3.Express what we feel/need/request(specific), it maximizes our odds of getting the support we want without others needing to be mind readers.
4.Shame and guilt-inducing communication is a powerful weapon as it threatens people's self-respect and their place in a group.Both guilt and shame can make us fall silent and either shy away from or agree to things we do not really want to do.

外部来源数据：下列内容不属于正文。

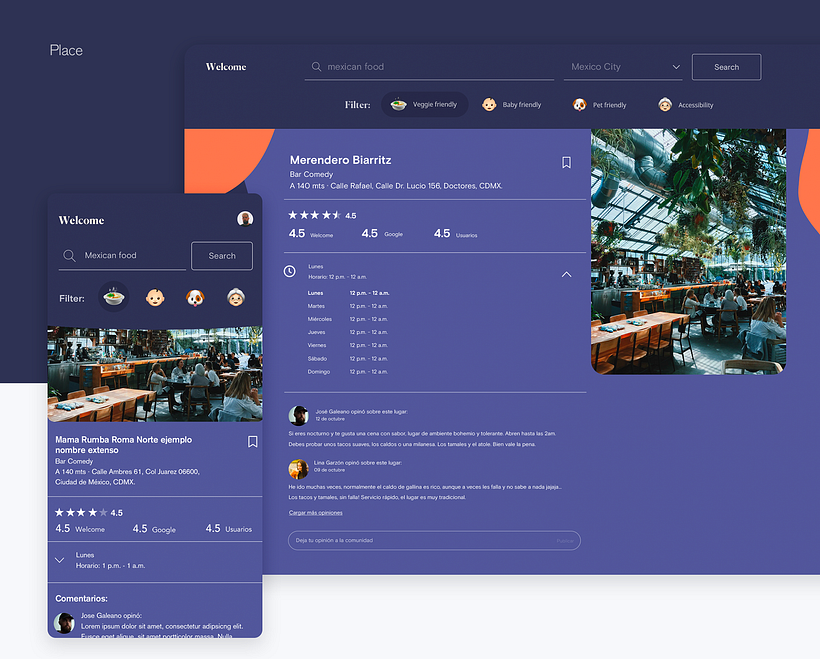
Task: Click the desktop Search button
Action: pyautogui.click(x=726, y=67)
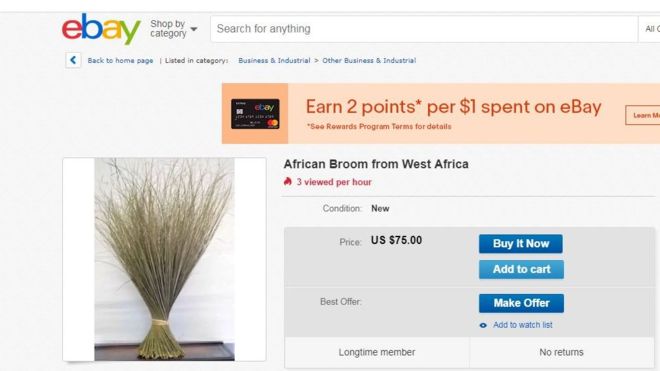The width and height of the screenshot is (660, 371).
Task: Select Add to watch list link
Action: point(523,325)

5.When we say something and other people hear it as criticism,they have not heard what our needs are.If others hear what we need,they hear that we are asking for help and it might increase their willingness to contribute,but it will also help them to feel free to say no.
6.When people feel guilt or shame,the change will usually not come from them connecting to an internal motivation and therefore will seldom last.
7.It's up to the listener whether they choose to hear what we say as guilt or shame inducing.However,we can ask them to reflect back what they heard and we can know the version of what I have said is within them.And I can decide if I want to clarify what I have said.We always have the opportunity to make it easier for them not to feel guilt/shame/feel responsible for my feelings,and strengthen our connection with them.